William Delaney, EA Westwood MA |
“Petitioner (Ms. Duket) hired contract laborers (piece workers) for the housekeeping jobs. Petitioner and Mr. Huber (her significant other) worked alongside these workers. Petitioner paid the workers in cash every two weeks.” “Petitioner kept a contemporaneous record of her housekeeping work and payroll using calendars, which served as her bookkeeping system.”
So far, so good. It’s not a Quickbooks system, but it is a systematic contemporaneous record. She has documented what she did. At the end of the year, “She issued Forms 1099-MISC…to Mr. Huber and one other individual…, but not to any of the piece workers.”
The Tax Code requires that tax deductions be documented; the burden of proof is on the taxpayer. The case goes into considerable detail when explaining how to apply these tests and the authority for so doing. Well worth a read (see Discussion of Burden of Proof on page 5 and subsequent).
The Court found (page 7) that the “Petitioner’s testimony at trial was honest, forthright, and credible. We therefore rely on her testimony to resolve this substantiation issue.” “Petitioner testified that her business used only contract labor. She provided detailed information regarding the number of people she hired, along with estimates of time worked and amounts paid to these individuals. She also offered into evidence Forms 1099-MISC corroborating payments to Mr. Huber and Mr. Ramariz. On the basis of this testimony, we conclude that petitioner was entitled to deduct the full amounts of the labor costs she reported on her return for each year in issue.”

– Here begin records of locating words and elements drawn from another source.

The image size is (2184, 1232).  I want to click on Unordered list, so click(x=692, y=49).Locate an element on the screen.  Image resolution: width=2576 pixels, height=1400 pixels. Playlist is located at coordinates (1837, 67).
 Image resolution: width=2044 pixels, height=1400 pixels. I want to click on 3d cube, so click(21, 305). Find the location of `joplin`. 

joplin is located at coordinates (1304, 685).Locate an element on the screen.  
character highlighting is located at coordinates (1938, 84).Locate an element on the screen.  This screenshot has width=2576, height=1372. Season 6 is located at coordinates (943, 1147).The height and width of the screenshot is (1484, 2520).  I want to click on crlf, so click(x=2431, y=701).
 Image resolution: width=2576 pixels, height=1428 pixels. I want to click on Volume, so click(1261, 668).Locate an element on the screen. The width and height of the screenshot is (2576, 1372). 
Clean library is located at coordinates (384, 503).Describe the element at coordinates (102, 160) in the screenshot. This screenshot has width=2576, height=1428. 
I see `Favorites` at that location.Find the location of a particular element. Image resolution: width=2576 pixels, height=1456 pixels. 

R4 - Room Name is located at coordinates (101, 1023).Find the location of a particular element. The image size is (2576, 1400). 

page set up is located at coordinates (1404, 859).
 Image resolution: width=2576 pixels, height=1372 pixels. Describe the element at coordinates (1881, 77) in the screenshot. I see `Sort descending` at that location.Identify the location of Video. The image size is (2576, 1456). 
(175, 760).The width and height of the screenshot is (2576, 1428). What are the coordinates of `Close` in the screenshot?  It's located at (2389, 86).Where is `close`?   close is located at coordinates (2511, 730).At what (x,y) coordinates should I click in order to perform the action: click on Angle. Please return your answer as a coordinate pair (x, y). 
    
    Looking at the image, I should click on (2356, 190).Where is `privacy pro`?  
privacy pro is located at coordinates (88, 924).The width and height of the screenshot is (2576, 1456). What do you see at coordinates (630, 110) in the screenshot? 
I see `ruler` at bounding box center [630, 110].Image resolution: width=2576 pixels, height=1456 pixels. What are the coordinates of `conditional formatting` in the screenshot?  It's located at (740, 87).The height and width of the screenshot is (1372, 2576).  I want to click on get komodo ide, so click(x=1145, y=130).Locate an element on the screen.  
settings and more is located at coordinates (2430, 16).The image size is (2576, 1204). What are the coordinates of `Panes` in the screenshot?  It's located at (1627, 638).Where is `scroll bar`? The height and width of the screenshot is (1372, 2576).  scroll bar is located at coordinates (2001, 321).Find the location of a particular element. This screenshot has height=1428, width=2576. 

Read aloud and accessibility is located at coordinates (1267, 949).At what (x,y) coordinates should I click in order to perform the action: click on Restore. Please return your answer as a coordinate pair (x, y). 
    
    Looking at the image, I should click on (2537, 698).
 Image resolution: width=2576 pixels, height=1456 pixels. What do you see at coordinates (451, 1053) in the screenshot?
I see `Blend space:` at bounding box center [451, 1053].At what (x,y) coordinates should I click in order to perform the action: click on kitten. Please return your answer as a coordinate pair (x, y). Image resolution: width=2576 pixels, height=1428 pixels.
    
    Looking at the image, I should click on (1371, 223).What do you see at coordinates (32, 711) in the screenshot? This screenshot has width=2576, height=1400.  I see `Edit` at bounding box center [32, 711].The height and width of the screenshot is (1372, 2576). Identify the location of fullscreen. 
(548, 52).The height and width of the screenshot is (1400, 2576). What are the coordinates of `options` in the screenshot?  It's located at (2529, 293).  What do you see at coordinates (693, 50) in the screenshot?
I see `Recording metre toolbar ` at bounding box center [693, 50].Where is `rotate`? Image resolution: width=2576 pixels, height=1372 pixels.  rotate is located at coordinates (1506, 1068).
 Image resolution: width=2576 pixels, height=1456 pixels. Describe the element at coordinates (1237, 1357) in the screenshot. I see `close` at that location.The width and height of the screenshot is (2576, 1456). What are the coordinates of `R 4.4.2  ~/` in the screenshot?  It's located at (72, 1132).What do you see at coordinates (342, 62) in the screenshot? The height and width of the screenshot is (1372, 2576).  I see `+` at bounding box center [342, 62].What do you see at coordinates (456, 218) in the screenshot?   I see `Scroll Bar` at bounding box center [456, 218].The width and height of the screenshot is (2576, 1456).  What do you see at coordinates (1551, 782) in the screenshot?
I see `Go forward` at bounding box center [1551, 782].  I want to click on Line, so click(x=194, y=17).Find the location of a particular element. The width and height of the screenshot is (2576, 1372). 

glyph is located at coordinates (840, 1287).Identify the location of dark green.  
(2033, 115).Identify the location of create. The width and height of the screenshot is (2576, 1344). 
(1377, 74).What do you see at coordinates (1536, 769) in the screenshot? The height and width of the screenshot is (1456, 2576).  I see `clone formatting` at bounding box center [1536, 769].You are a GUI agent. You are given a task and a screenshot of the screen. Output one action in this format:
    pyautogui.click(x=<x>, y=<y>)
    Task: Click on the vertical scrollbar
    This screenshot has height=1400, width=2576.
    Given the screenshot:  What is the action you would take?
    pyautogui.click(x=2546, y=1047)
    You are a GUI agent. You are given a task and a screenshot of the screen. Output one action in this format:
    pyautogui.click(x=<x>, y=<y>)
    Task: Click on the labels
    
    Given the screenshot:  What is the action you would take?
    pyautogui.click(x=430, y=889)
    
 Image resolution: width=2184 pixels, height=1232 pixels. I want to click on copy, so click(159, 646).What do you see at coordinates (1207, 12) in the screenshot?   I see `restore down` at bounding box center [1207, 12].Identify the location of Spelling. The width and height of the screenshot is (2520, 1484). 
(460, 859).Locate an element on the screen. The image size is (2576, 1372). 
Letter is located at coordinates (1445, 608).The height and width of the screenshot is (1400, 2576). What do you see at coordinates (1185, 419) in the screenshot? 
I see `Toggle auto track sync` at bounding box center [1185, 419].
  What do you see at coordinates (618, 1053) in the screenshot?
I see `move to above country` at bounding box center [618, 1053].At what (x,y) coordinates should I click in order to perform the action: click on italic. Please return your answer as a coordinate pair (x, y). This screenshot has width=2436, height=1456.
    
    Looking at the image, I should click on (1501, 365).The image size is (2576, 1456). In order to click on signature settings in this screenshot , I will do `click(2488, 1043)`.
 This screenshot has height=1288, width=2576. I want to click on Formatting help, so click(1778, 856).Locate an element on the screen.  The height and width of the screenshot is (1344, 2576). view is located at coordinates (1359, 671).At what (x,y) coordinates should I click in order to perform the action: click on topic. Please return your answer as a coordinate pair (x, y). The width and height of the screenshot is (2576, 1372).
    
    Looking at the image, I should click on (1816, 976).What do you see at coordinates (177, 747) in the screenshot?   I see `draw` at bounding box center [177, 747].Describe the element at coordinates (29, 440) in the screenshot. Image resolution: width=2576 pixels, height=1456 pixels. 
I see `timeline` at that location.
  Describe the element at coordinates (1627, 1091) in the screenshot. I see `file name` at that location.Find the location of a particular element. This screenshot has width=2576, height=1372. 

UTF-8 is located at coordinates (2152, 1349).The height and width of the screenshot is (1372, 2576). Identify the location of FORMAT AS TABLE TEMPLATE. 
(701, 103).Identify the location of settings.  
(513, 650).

What particularly interested your Editor is that the IRS completely ignored the 1099-MISC forms which corroborated (see the Court’s language, above) most of the payment amounts deducted, and disallowed everything. And, in an 180 degree turn-around, the Court ignored the fact that the payments were in cash and allowed full deductions for both years because the taxpayer maintained contemporaneous and credible bookkeeping records and provided them to the Court. It, apparently, did not matter that the payments were in cash and some were not documented by issuing a 1099 form.
There are other deduction and documentation issues addressed in the case, but this one jumped out at me.